HT has emerged as a novel approach to radiation treatment wherein a linear accelerator mounted on a ring gantry continuously rotates around the patient to deliver radiation in helical mode [17]. The large and complex target volume poses technical challenges in conventional CSI, necessitating couch rotation and field junction(s) with inherent uncertainty in abutment dosimetry, poor homogeneity across spinal fields, and suboptimal organ-at-risk (OAR) sparing. HT obviates these and seems to be ideally suited for the planning and delivery of CSI with excellent high-dose conformality, OAR sparing, and homogeneity (Fig. 3). In addition, it allows in-room volumetric verification for precise and accurate patient positioning on a daily basis.

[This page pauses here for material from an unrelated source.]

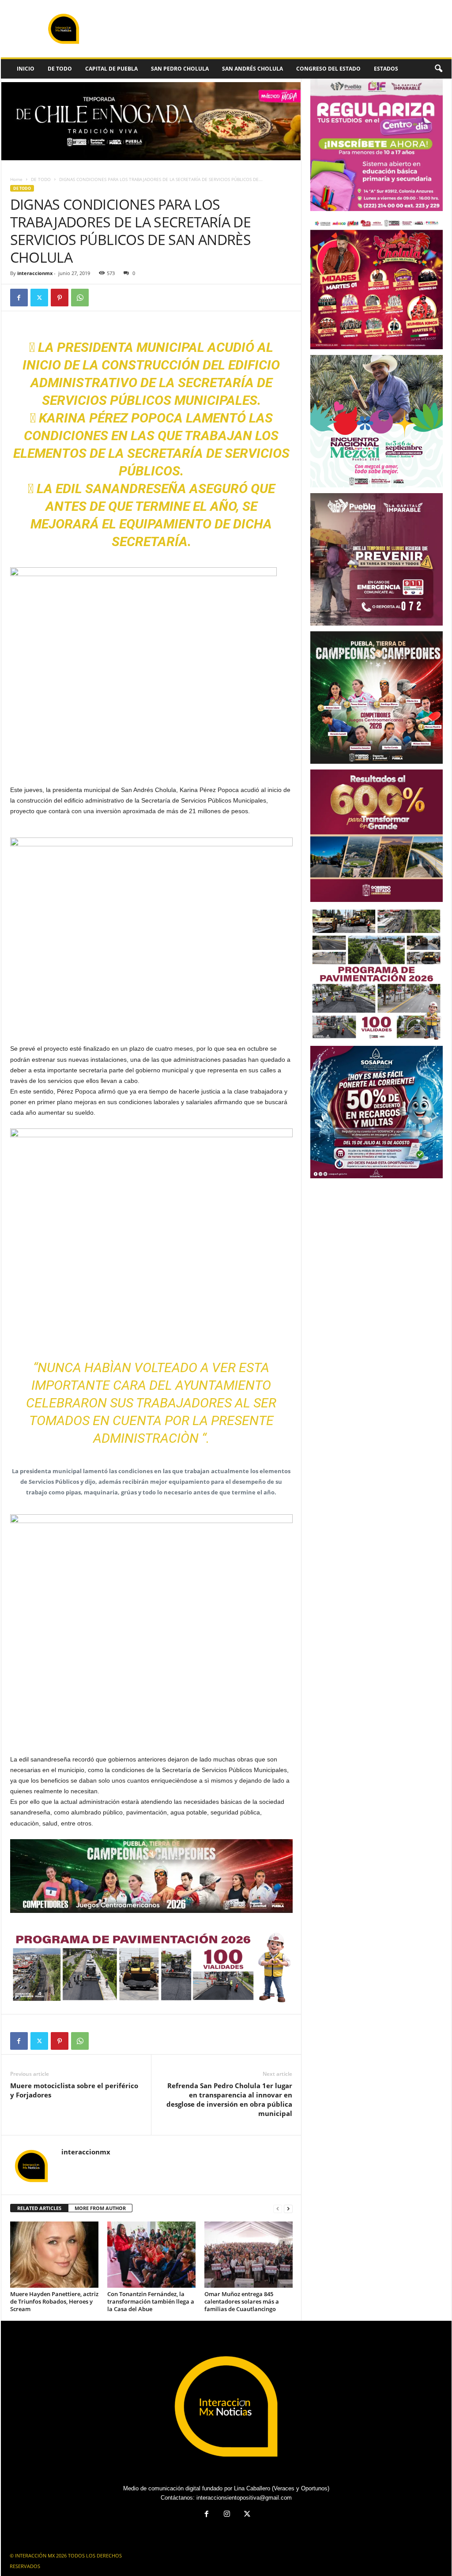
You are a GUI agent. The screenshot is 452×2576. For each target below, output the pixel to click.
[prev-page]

In the final analysis, although we could not cure our patient, hyperfractionated craniospinal re-irradiation and sequential boost provided immediate and sustained neurological improvement with minimal acute and late toxicity resulting in excellent quality of life for over 18 months till further disease progression. Given the perceived advantages, there is potential for using high-technology radiotherapy for selected patients for sustained and effective palliation [16].

Fig. 3
figure 3

Dose-wash of helical tomotherapy-based re-irradiation of the craniospinal axis in axial (a), coronal (b), and sagittal (c) sections showing delivery of 30 Gy (green) to the PTV brain and 36 Gy (red) to PTV spine. The 50% dose wash (light blue) is also depicted to show modest spillage. Dose wash of sequential boost (d) to focal nodular deposits in the brain, upper dorsal and lower dorsolumbar spine

Conclusion

The prognosis of previously irradiated recurrent/progressive medulloblastoma remains dismal with very few long-term survivors. Craniospinal re-irradiation may be an effective therapeutic option for leptomeningeal dissemination at relapse in carefully selected patients. Important factors for consideration include age at re-irradiation, prior doses of radiation, interval since first course of radiotherapy, and cumulative doses of radiotherapy. Leveraging radiobiology with technology may help minimize toxicity while maintaining efficacy to optimize the therapeutic index of re-irradiation.